▶ Task details:
Reproduce the listing word for word, from its first line through the line containing "at (1434, 211).", including both of those lines.
## start Input for this task
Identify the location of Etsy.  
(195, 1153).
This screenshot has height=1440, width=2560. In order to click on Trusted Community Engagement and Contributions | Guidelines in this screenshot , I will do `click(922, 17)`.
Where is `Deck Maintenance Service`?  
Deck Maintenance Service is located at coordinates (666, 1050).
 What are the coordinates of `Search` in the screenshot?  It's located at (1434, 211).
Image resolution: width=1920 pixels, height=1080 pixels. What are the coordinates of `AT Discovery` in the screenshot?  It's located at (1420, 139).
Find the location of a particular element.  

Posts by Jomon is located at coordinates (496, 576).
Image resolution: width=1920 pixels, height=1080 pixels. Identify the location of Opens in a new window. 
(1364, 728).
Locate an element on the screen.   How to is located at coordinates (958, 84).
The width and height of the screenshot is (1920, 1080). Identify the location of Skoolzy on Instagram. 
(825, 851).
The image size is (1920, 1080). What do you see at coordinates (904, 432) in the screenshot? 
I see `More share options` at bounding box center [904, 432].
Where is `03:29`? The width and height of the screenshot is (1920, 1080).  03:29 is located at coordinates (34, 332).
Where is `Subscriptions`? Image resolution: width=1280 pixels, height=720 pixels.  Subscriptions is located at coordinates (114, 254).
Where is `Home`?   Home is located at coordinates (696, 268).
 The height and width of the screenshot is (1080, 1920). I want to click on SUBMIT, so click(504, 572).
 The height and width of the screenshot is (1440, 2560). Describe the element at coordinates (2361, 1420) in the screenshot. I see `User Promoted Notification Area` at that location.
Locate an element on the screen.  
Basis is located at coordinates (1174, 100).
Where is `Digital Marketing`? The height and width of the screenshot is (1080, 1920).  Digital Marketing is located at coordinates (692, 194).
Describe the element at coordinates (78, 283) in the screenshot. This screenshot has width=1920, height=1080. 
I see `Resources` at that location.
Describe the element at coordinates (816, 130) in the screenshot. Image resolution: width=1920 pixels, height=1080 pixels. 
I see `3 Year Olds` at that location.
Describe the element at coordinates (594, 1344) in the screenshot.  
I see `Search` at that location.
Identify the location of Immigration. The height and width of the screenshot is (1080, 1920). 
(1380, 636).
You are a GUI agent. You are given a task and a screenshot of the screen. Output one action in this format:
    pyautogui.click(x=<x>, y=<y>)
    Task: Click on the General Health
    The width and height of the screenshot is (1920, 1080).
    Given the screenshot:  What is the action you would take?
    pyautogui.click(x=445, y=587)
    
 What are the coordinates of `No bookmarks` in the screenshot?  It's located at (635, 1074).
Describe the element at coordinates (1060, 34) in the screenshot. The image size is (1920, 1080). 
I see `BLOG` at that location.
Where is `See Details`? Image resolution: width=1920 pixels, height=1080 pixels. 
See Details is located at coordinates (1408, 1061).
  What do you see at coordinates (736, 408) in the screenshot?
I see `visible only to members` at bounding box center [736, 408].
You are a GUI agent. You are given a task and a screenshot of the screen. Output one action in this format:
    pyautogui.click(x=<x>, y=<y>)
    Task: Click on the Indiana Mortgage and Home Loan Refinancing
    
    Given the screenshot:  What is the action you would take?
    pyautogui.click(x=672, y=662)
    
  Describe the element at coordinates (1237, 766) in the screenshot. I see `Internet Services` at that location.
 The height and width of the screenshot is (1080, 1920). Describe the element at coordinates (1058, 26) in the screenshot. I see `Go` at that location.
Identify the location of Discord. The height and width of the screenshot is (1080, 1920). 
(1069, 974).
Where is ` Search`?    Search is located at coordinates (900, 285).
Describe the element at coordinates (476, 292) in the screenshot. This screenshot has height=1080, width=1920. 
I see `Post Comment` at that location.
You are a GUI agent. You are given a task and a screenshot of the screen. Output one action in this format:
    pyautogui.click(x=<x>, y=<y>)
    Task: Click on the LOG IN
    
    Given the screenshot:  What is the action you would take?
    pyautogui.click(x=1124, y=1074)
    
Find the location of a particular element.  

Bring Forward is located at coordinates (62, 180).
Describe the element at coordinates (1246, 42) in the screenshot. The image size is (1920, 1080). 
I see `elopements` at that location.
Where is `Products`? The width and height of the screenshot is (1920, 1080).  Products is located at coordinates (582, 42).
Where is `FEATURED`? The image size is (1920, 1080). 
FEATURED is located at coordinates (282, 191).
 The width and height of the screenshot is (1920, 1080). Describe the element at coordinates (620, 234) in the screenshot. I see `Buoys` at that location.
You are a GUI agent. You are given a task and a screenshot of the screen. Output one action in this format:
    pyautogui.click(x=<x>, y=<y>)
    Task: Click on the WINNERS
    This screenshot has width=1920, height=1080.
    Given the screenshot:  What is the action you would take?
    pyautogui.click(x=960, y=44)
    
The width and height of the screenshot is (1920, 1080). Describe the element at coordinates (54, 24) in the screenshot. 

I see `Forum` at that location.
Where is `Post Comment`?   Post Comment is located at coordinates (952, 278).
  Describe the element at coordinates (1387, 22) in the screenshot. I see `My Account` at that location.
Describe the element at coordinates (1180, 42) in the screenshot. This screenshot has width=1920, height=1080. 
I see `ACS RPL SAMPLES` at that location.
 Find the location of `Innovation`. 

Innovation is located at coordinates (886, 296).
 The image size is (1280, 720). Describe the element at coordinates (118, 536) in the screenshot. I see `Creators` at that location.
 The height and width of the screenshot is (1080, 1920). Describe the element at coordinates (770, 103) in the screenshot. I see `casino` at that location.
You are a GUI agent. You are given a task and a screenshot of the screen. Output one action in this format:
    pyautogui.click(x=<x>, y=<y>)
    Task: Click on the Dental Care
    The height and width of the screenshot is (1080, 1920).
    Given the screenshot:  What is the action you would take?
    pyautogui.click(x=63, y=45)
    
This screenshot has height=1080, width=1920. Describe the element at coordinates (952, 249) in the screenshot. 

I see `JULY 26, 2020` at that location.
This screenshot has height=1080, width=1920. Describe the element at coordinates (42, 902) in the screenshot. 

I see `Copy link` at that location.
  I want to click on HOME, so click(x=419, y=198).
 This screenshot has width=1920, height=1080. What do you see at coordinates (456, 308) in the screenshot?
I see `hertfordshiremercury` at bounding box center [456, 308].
## end Input for this task
▶ Correct answer:
Identify the location of Etsy.  
(195, 1153).
This screenshot has height=1440, width=2560. In order to click on Trusted Community Engagement and Contributions | Guidelines in this screenshot , I will do `click(922, 17)`.
Where is `Deck Maintenance Service`?  
Deck Maintenance Service is located at coordinates (666, 1050).
 What are the coordinates of `Search` in the screenshot?  It's located at (1434, 211).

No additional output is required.